President & Founder
Juliana Whitney is an inspirational speaker for adoptees, adoptive parents, youth, young women and students across the United States.
She has a Bachelor’s degree in Communications, a Bachelor’s degree in Sociology and completing an Master of Business Administration program at UNLV.
Juliana was adopted as a newborn by 2 university professors from Santa Fe, NM in the 1980’s. Thanks to a supportive and open family, she has been able to explore the adoption process from the perspective of adoptees, biological parents and adoptive parents. Through experience and University research she has found her calling – to inspire and improve the lives of others.
“You know when you read those motivational quotes about being most powerful once you find your purpose and your passion? I have found mine. I am 100% certain of it. Everything in my life has been grooming me for this time where I am in a place that I can preside over That Adopted Girl Inc. and help children across the country.”

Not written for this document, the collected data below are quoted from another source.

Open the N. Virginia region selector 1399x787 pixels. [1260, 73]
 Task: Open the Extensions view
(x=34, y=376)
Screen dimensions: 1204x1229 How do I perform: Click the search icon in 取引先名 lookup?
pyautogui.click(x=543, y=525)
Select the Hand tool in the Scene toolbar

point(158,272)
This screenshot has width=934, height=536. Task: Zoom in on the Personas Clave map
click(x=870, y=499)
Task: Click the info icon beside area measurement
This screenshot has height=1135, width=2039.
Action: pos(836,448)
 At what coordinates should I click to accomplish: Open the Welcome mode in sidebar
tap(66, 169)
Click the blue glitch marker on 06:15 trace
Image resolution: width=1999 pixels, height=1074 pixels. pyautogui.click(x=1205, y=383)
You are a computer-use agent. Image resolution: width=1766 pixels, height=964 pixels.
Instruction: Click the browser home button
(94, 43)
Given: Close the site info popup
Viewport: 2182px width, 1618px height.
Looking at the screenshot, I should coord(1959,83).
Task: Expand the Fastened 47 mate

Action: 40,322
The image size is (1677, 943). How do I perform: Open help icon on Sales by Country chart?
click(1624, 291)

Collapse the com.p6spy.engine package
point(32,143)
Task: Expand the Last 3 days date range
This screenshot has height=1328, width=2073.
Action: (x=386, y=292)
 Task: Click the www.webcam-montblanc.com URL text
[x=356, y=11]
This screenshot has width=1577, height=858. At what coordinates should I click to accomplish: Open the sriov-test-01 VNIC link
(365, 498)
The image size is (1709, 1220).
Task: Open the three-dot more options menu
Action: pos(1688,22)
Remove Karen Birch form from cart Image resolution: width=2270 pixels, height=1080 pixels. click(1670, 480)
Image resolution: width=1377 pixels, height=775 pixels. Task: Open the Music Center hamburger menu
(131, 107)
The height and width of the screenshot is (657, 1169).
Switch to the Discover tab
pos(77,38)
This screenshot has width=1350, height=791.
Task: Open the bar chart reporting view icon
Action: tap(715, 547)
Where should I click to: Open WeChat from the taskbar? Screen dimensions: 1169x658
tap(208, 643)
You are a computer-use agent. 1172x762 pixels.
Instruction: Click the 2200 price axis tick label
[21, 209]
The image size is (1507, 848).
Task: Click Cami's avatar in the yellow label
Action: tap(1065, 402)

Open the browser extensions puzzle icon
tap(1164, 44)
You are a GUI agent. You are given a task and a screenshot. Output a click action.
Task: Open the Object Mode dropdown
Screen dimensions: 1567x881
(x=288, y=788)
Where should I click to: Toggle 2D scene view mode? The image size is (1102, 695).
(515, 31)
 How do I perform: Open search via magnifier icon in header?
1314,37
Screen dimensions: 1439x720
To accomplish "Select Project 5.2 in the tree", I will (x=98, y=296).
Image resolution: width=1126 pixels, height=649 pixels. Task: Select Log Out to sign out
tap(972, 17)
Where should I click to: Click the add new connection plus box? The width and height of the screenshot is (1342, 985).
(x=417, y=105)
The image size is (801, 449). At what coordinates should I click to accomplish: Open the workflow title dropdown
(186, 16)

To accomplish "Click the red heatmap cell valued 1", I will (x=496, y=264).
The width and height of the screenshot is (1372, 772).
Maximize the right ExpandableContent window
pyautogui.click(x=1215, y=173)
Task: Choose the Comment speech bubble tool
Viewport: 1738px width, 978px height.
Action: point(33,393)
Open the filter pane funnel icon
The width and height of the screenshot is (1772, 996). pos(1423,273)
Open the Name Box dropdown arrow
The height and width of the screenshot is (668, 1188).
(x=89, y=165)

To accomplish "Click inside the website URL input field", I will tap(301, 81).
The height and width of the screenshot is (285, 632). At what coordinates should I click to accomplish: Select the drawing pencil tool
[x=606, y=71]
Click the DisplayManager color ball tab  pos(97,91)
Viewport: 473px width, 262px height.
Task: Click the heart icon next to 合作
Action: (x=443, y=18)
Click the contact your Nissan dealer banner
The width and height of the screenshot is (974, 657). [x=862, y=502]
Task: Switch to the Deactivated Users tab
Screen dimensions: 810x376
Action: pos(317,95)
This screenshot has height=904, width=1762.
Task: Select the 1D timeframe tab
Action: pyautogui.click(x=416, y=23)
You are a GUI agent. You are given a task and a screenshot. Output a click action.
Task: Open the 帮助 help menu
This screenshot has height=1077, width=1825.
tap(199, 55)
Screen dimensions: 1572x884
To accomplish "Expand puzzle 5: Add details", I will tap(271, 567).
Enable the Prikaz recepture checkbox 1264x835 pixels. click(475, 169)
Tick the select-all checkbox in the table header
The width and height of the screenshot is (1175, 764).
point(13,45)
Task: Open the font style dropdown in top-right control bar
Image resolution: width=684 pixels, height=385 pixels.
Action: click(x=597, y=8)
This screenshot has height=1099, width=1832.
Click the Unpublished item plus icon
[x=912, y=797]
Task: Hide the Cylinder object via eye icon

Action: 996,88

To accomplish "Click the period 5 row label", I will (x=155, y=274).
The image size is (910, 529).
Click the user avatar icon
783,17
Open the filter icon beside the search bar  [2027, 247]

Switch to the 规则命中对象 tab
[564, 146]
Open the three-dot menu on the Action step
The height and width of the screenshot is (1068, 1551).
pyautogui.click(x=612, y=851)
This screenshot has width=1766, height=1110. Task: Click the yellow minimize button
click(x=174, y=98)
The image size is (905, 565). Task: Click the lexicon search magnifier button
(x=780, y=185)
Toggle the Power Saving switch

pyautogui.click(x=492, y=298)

Since childhood she has dreamed of achieving great success and helping improve the lives of a substantial amount of people. The question was, how to make that dream a reality. Once she graduated from University with a BA in Sociology and a BA in Communications she started working on that goal full force. Since then she has been building her career as an inspirational and motivational speaker, and in 2014, founded That Adopted Girl. “I didn’t know that I would one day be inspired to start a non-profit organization, motivated by my experience as an adoptee. In 2014 I felt a powerful calling to do so, and I listened to that calling.”
As an adoptee herself, she was especially motivated to positively touch the lives of kids who were facing struggles similar to the ones she faced as a kid, but who did not have the kind of support that she was granted.
She is an adoption advocate, however Juliana is adamant about the fact that, That Adopted Girl focuses on the children themselves and their happiness, childhood memories, personal development and ability survive their time in the foster care system with a sense of hope and power. “Yes, a lot of these kids need to find adoptive families. Thankfully, there are a lot of organizations working hard on that. These kids also need to continue growing as individuals. They still need the love and fun that every kid should have, regardless of whether they have a family currently, or not.”
She loves her title of “Founder & President of That Adopted Girl” and would like to leave it as that. “People have tried calling me an advocate, a bleeding heart a blessing. I am simply a person who cares and wants to make a difference.”
In addition to raising awareness and positively impacting the lives of kids in the system, she wants to show people (especially youth) that helping others can be powerful, fun and aspirational. “Helping others is treated like a secondary priority in our society. I’m convinced that the Universe intended for helping others to be a primary priority. Times have changed and the perception of the non-profit sector needs to be modified in order to get more people involved.”